Source extract:
— Start —

What Does Luke 5:30 Mean?

"But their scribes and Pharisees murmured against his disciples, saying, Why do ye eat and drink with publicans and sinners?" The religious leaders don't confront Jesus directly. They murmur — the word (gongyzō) suggests grumbling, undertone complaint, the hostile whisper rather than the honest question. And their complaint isn't about theology. It's about table fellowship. Who you eat with. Jesus' disciples are eating with tax collectors and sinners — and the scandal isn't the food. It's the company.

In first-century Jewish culture, sharing a meal implied acceptance, equality, and fellowship. Eating with sinners meant being contaminated by their sinfulness. The Pharisees' complaint is fundamentally about boundaries: you're supposed to be separate. Instead, you're sharing bread with the worst people in town.

Reflection Questions

  • 1.Who are the 'publicans and sinners' in your world that you won't eat with — and why?
  • 2.How does the table function as the most revealing space for your actual theology?
  • 3.What's the difference between the Pharisees' holiness (separation from sinners) and Jesus' holiness (proximity to sinners)?

— End —

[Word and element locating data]
— Start —

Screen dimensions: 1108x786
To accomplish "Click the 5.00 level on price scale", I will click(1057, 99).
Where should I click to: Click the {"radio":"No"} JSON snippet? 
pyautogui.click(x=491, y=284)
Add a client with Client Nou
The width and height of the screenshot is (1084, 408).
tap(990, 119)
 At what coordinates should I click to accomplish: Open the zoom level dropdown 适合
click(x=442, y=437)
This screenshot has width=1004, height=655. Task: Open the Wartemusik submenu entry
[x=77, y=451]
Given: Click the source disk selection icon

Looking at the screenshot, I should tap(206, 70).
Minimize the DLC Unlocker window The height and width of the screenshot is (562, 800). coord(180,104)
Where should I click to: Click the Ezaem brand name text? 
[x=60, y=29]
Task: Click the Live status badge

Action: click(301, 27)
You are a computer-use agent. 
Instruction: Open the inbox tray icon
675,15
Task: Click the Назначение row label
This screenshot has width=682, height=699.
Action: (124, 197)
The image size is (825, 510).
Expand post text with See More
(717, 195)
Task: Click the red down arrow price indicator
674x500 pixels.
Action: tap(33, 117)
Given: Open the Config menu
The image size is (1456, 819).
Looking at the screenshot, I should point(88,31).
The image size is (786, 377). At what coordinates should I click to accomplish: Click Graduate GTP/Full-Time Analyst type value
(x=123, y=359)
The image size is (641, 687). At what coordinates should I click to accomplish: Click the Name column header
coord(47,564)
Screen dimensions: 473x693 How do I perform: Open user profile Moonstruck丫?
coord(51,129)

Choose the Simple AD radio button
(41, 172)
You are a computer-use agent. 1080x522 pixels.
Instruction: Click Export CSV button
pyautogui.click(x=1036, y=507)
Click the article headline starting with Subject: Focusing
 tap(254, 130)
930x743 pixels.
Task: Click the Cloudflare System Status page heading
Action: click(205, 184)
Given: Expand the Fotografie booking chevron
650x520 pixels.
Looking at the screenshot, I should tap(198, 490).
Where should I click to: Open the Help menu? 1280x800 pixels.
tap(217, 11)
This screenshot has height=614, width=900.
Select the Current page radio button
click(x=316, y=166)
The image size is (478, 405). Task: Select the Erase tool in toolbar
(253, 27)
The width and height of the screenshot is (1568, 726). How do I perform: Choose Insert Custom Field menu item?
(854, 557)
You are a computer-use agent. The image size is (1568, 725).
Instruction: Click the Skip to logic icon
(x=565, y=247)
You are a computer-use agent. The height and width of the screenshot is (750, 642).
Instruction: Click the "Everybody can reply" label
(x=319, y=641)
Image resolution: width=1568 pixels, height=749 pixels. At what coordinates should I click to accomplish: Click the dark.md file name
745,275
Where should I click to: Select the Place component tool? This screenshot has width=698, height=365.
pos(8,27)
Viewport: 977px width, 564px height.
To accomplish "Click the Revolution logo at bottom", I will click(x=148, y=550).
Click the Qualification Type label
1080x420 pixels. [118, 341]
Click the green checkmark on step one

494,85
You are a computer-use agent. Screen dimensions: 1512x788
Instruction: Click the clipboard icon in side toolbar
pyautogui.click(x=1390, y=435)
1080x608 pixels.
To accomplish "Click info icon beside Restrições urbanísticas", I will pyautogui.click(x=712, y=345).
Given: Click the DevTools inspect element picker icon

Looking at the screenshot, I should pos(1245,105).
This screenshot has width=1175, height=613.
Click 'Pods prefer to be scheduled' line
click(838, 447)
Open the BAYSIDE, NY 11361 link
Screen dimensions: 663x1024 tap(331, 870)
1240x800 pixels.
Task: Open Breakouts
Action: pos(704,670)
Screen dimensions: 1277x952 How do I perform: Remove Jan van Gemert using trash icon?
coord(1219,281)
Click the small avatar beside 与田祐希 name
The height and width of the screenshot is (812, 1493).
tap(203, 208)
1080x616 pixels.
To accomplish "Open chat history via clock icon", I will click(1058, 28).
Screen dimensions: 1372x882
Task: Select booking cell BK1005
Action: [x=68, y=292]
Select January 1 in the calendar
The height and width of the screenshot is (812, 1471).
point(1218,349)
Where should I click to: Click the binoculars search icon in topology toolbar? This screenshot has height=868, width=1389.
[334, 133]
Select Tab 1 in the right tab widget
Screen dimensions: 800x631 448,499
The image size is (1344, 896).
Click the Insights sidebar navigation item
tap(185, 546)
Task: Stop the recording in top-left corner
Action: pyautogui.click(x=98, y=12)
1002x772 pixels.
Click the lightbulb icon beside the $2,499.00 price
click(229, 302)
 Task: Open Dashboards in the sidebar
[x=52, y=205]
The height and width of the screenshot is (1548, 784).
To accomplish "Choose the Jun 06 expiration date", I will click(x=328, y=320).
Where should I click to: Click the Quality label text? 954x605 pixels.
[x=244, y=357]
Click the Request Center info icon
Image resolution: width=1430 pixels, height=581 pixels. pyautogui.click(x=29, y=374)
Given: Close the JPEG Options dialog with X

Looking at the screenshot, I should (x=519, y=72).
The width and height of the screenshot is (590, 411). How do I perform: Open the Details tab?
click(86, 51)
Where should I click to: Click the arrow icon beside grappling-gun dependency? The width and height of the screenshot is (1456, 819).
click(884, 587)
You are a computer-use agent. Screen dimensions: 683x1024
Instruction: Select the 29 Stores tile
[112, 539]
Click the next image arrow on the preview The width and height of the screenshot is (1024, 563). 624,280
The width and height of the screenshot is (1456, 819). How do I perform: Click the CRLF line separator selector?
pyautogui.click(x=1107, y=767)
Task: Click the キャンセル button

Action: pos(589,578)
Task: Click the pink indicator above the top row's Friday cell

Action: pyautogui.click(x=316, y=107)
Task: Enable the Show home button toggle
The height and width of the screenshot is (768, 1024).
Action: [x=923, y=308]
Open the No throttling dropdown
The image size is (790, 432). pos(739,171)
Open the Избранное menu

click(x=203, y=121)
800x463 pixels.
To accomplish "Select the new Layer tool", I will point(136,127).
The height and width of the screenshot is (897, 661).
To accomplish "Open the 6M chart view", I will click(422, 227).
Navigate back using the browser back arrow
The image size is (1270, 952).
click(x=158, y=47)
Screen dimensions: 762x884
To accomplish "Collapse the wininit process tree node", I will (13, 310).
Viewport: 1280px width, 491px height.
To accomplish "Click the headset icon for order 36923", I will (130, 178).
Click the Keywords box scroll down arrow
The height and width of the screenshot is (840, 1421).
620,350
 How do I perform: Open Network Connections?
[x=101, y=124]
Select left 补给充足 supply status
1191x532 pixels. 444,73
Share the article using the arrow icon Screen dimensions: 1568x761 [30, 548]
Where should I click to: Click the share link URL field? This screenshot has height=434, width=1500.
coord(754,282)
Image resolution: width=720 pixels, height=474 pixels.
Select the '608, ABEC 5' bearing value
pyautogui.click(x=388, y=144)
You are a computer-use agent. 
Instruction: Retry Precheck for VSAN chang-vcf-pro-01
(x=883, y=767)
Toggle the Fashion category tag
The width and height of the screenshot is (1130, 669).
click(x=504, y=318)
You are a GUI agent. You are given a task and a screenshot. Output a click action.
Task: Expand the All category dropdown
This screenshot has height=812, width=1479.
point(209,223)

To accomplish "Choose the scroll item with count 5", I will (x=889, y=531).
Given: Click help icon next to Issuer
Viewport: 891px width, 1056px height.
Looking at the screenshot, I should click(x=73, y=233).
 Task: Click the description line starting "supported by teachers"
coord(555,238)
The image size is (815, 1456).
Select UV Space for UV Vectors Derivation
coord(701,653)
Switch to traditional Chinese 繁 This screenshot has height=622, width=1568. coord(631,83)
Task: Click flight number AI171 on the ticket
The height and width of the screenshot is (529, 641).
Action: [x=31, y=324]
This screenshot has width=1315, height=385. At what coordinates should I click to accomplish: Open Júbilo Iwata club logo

— End —

What this exercise asks:
(1) Revise the portion of the Luke 5:30 commentary that starts with the words "Reflection Questions" and finishes with "your actual theology?", putting "telling" in place of "revealing".
(2) Collect each line of the rows above that includes the string "Expand".

Replies:
(1)
Reflection Questions

  • 1.Who are the 'publicans and sinners' in your world that you won't eat with — and why?
  • 2.How does the table function as the most telling space for your actual theology?

(2)
Expand post text with See More
Given: Expand the Fotografie booking chevron
Task: Expand the All category dropdown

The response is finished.